▶ _Assignment_
Look below for the line containing "Sort by Volume using its header icon", then write out that line and every line after it to the end, exactly, minus the pictures.

▶ _Entries supplied_
>>>
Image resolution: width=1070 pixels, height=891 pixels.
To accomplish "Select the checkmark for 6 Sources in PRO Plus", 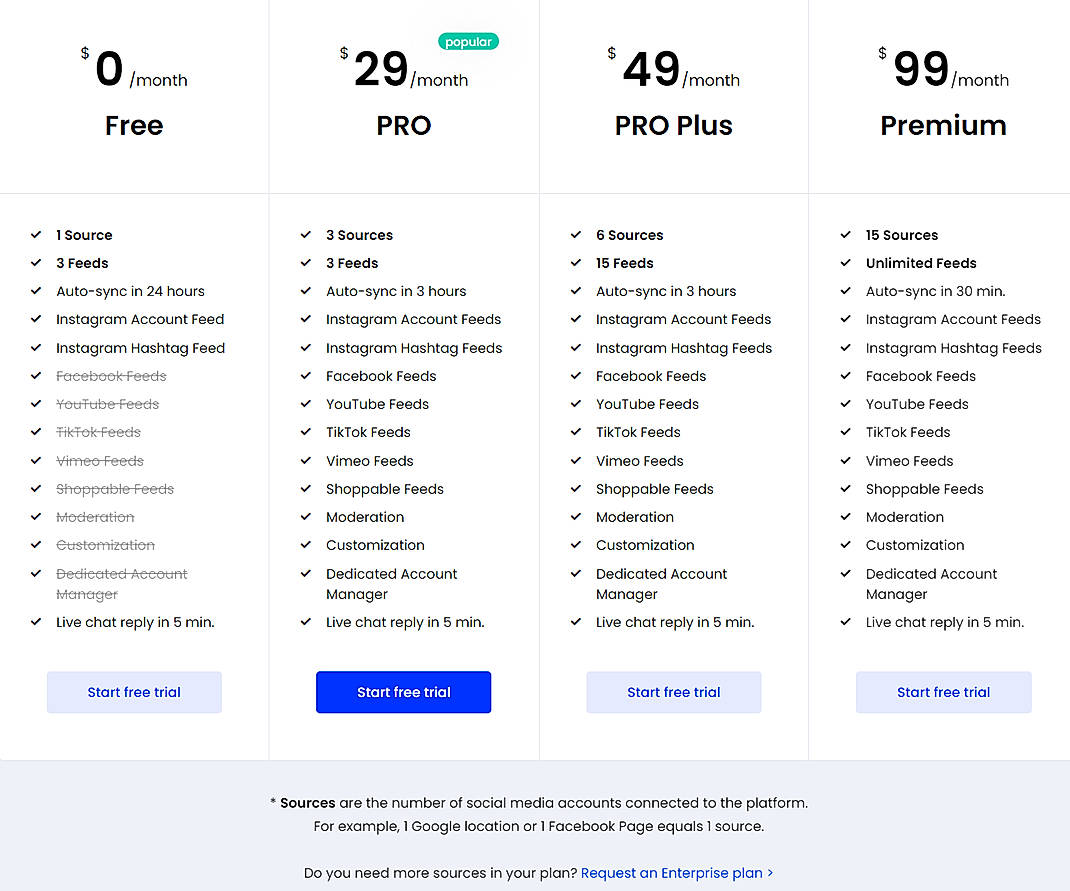I will pos(576,235).
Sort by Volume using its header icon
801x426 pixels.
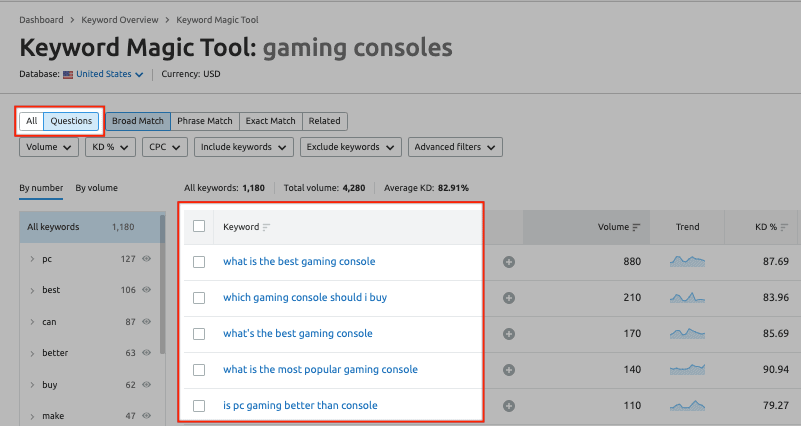tap(636, 227)
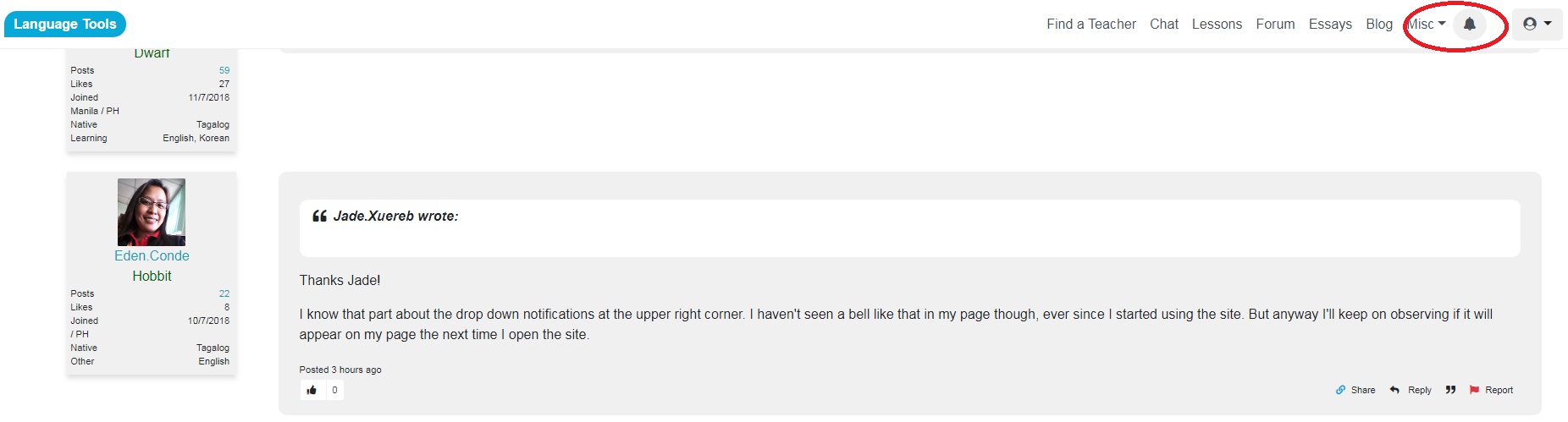Open the Forum section
Screen dimensions: 1568x422
[x=1275, y=25]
<<<
▶ _Solution to the problem_
Sort by Volume using its header icon
801x426 pixels.
tap(636, 227)
Open the Forum section
Screen dimensions: 1568x422
[x=1275, y=25]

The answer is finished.